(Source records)
──────

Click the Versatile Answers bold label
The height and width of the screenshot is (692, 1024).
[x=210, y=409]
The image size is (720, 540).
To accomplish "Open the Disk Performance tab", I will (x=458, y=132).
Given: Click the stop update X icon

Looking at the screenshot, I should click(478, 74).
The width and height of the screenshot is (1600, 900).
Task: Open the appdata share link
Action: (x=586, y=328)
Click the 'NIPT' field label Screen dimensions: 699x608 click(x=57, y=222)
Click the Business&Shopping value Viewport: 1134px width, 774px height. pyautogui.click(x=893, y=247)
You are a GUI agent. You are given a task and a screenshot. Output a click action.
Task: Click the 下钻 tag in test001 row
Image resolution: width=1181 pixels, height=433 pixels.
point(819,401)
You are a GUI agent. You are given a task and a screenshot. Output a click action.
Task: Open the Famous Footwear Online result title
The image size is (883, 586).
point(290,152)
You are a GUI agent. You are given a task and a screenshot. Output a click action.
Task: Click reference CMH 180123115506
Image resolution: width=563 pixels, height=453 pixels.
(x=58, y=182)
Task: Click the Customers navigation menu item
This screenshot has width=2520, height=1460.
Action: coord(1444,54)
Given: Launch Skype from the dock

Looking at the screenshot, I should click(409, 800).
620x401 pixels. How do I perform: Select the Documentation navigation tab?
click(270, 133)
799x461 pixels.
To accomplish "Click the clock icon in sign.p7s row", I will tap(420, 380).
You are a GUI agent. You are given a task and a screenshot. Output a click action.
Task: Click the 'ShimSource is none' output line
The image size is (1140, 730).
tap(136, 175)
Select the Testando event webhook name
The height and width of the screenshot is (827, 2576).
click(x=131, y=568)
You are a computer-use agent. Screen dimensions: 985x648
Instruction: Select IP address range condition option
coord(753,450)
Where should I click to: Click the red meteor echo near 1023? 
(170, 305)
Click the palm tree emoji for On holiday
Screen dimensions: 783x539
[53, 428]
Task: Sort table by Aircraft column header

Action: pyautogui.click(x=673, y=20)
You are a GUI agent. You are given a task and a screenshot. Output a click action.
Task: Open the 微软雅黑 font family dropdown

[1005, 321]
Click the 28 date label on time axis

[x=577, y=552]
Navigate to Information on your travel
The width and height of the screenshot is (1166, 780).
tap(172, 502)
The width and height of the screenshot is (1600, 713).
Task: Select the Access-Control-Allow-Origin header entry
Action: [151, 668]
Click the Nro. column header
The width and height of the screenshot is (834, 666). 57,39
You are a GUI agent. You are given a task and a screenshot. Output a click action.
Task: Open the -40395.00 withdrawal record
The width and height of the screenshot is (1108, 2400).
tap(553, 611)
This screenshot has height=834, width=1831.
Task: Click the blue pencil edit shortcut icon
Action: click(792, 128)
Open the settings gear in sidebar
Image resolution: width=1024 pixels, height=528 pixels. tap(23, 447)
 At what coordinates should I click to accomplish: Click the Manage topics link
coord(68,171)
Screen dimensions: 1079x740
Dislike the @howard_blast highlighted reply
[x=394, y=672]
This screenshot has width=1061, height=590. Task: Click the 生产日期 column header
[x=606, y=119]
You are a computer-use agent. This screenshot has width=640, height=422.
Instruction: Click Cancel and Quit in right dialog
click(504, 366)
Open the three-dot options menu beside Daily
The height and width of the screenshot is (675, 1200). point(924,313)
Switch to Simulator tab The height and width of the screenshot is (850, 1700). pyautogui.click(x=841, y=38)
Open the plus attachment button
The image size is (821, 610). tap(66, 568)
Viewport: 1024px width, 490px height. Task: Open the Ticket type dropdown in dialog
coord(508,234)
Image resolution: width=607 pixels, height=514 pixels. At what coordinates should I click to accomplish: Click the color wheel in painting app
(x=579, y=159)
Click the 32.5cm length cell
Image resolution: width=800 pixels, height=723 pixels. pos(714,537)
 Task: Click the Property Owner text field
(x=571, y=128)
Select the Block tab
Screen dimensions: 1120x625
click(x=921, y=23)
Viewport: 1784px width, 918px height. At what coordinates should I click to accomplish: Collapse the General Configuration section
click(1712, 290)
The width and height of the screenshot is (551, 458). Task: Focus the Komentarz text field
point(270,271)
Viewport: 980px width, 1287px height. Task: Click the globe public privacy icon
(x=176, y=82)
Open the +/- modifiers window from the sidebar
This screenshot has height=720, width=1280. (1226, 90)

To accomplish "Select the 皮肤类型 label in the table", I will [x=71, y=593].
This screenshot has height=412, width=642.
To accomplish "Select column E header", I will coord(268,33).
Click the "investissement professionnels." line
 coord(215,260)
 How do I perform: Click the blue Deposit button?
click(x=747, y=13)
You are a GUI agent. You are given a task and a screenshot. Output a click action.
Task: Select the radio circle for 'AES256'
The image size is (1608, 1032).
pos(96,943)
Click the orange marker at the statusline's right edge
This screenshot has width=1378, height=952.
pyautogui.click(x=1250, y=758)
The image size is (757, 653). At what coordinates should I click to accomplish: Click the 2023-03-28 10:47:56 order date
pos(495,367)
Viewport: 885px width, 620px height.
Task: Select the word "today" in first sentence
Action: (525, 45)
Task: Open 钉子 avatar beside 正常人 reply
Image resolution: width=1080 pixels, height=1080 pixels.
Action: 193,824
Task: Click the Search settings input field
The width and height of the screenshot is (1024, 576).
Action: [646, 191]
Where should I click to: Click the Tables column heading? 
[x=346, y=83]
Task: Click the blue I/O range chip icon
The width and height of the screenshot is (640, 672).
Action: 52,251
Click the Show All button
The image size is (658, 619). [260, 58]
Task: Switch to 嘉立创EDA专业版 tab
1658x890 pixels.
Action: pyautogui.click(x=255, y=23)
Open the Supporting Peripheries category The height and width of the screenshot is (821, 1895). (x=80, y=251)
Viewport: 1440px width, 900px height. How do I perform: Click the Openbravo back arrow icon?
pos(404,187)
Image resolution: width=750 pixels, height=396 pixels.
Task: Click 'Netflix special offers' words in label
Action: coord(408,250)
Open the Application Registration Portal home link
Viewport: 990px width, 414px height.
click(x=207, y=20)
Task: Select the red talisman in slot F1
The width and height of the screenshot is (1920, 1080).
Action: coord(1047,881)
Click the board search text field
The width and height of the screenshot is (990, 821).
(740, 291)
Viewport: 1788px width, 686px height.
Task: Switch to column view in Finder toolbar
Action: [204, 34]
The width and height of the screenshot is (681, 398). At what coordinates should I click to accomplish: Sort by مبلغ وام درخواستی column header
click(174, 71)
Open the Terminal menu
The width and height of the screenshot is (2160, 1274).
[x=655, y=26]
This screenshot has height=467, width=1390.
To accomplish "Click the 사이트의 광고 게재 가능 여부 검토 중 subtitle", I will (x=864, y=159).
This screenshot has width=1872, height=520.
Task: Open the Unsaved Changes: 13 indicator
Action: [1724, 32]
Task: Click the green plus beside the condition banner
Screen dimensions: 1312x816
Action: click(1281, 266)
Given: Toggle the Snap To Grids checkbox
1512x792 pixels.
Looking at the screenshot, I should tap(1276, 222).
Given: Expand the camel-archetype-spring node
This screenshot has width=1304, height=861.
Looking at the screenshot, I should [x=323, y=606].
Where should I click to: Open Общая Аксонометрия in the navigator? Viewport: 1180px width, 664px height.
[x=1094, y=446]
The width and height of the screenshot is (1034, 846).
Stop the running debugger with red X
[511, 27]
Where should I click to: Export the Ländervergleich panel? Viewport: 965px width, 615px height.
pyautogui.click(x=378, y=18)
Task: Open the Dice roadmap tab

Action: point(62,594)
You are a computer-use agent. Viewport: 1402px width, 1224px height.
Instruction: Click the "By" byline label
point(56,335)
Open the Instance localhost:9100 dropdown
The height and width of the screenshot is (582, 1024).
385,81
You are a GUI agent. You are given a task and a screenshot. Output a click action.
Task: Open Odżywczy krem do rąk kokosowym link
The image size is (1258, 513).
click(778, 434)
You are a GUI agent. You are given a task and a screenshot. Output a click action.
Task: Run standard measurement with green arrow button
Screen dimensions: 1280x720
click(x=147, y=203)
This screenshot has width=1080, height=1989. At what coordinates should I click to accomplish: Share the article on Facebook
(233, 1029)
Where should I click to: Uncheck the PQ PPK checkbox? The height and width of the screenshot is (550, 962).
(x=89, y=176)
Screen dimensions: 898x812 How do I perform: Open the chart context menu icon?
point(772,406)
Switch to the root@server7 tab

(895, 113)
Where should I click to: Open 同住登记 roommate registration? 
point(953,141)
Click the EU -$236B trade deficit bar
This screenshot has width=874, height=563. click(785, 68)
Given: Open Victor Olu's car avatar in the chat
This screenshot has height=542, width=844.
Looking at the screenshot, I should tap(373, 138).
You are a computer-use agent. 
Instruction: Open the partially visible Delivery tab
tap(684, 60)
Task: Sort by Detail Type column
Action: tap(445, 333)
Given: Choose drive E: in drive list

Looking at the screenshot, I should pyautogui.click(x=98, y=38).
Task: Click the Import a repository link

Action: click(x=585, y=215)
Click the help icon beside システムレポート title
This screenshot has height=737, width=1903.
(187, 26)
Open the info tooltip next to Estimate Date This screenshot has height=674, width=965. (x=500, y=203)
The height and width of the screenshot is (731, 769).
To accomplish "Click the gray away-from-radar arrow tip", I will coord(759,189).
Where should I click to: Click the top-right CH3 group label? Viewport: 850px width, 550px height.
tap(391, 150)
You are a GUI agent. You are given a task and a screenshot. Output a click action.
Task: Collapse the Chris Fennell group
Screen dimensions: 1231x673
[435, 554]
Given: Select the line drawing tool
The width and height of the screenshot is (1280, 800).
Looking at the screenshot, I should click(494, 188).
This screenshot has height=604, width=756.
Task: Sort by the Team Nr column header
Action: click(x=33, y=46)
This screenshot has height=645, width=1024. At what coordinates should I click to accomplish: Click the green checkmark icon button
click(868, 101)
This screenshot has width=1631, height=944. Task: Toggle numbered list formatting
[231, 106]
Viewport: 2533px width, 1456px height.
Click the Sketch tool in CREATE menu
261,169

──────

Problem requirements →
Find the line with "Open the info". Transcribe it and every line after it exactly, through the end of the records above, and nothing else.

Worked solution →
Open the info tooltip next to Estimate Date This screenshot has height=674, width=965. (x=500, y=203)
The height and width of the screenshot is (731, 769).
To accomplish "Click the gray away-from-radar arrow tip", I will coord(759,189).
Where should I click to: Click the top-right CH3 group label? Viewport: 850px width, 550px height.
tap(391, 150)
You are a GUI agent. You are given a task and a screenshot. Output a click action.
Task: Collapse the Chris Fennell group
Screen dimensions: 1231x673
[435, 554]
Given: Select the line drawing tool
The width and height of the screenshot is (1280, 800).
Looking at the screenshot, I should click(494, 188).
This screenshot has height=604, width=756.
Task: Sort by the Team Nr column header
Action: click(x=33, y=46)
This screenshot has height=645, width=1024. At what coordinates should I click to accomplish: Click the green checkmark icon button
click(868, 101)
This screenshot has width=1631, height=944. Task: Toggle numbered list formatting
[231, 106]
Viewport: 2533px width, 1456px height.
Click the Sketch tool in CREATE menu
261,169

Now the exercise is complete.